--- Data for analysis Enclosed Below ---
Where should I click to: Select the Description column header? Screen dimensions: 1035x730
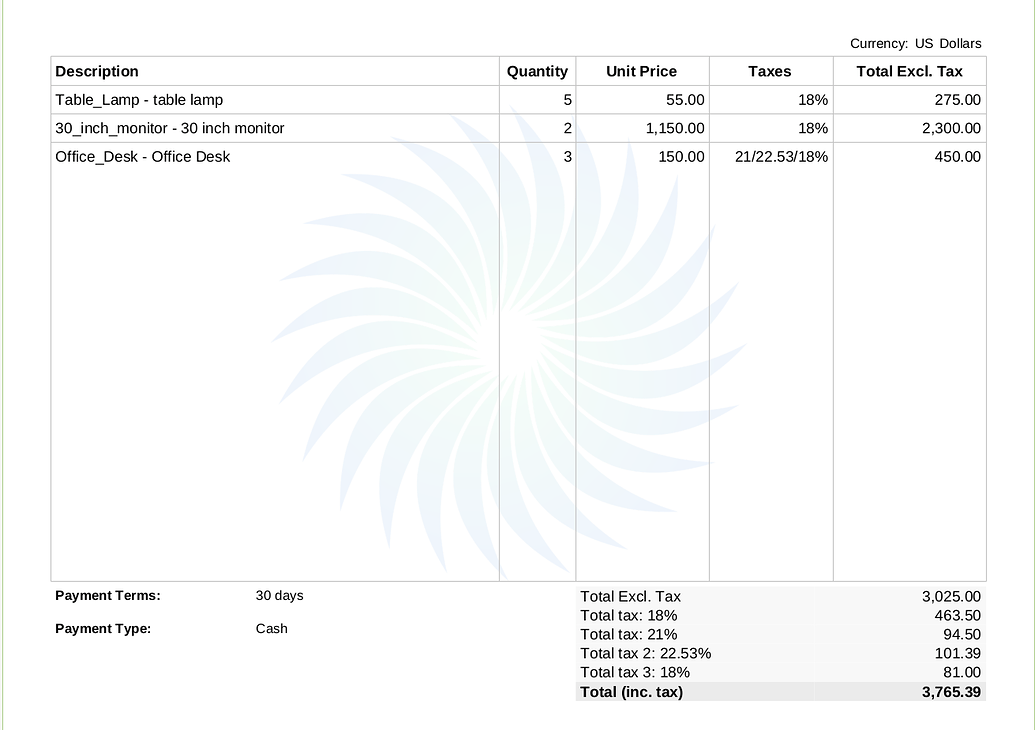97,71
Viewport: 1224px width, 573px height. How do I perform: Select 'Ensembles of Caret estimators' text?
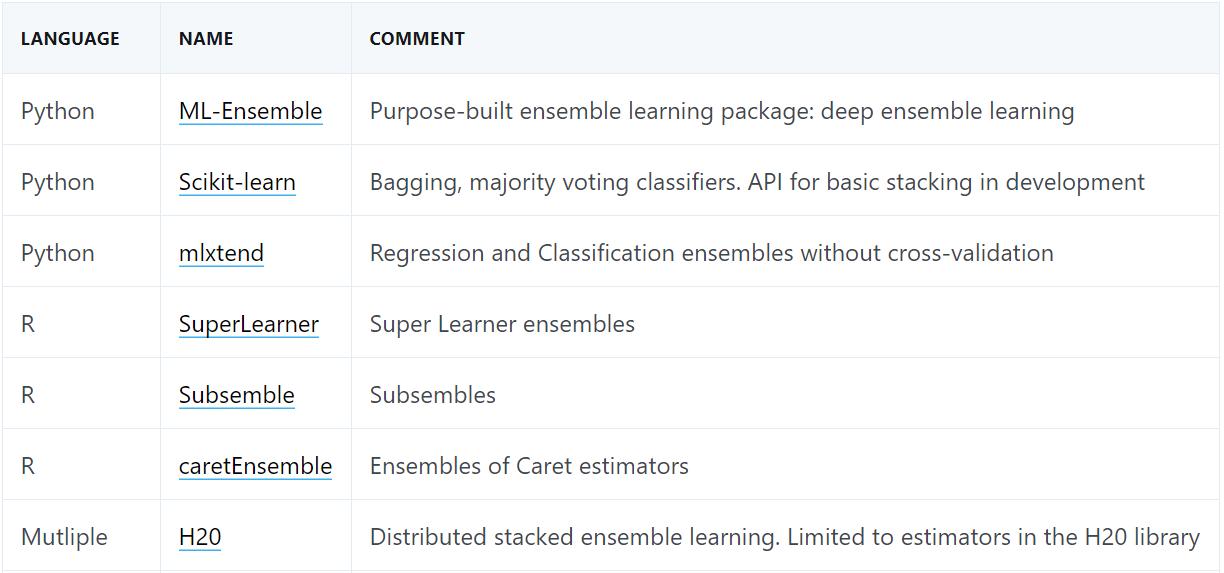(x=529, y=466)
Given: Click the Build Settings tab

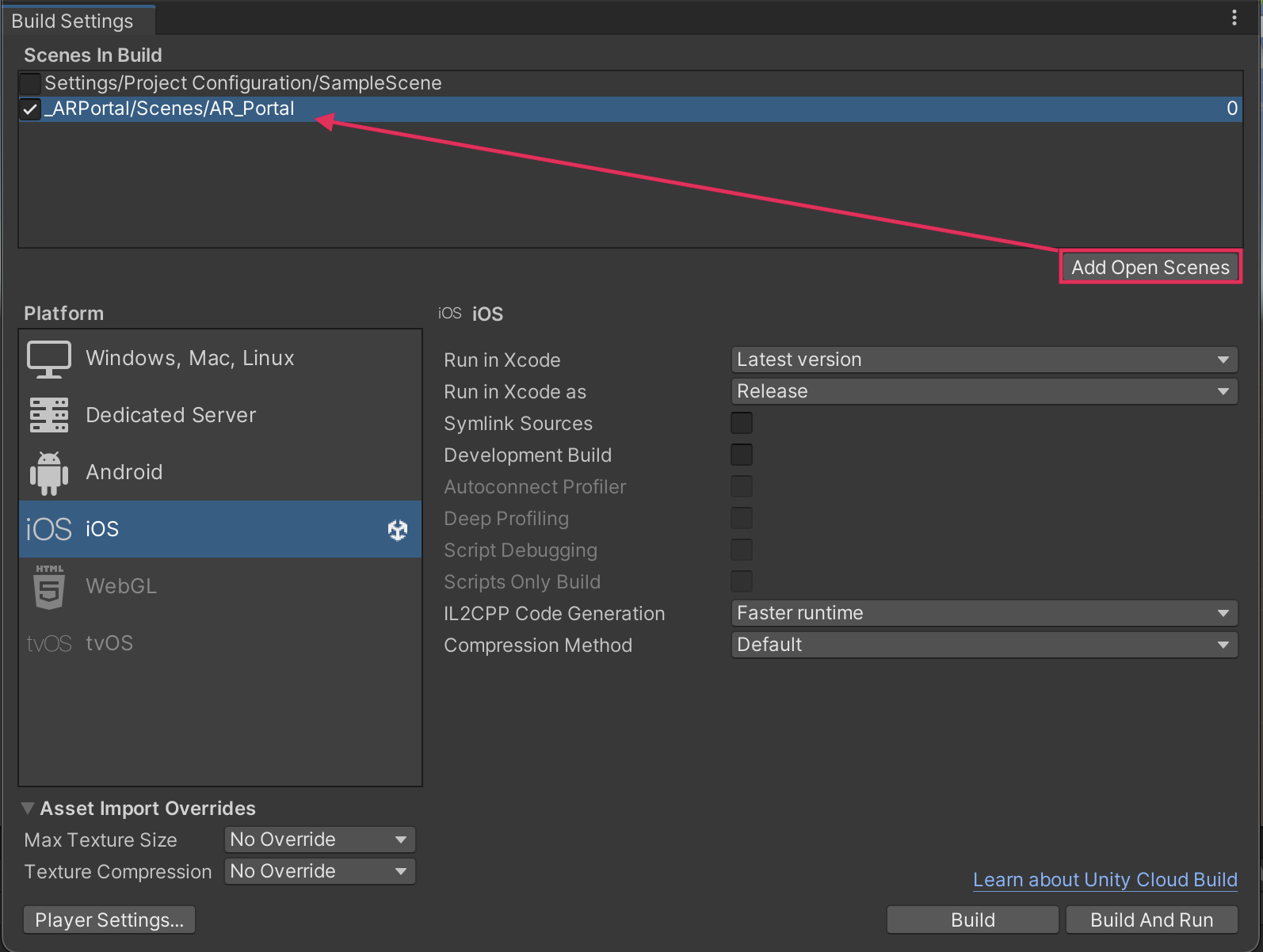Looking at the screenshot, I should coord(73,21).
--- End of Enclosed Data for analysis ---
> [Work request]
In the records above, find the line containing "Viewport: 1224px width, 573px", then please restate it and each line after it word for word, pictures excluded.

> [Answer for this exercise]
Viewport: 1224px width, 573px height. How do I perform: Select 'Ensembles of Caret estimators' text?
(x=529, y=466)
Given: Click the Build Settings tab

Looking at the screenshot, I should coord(73,21).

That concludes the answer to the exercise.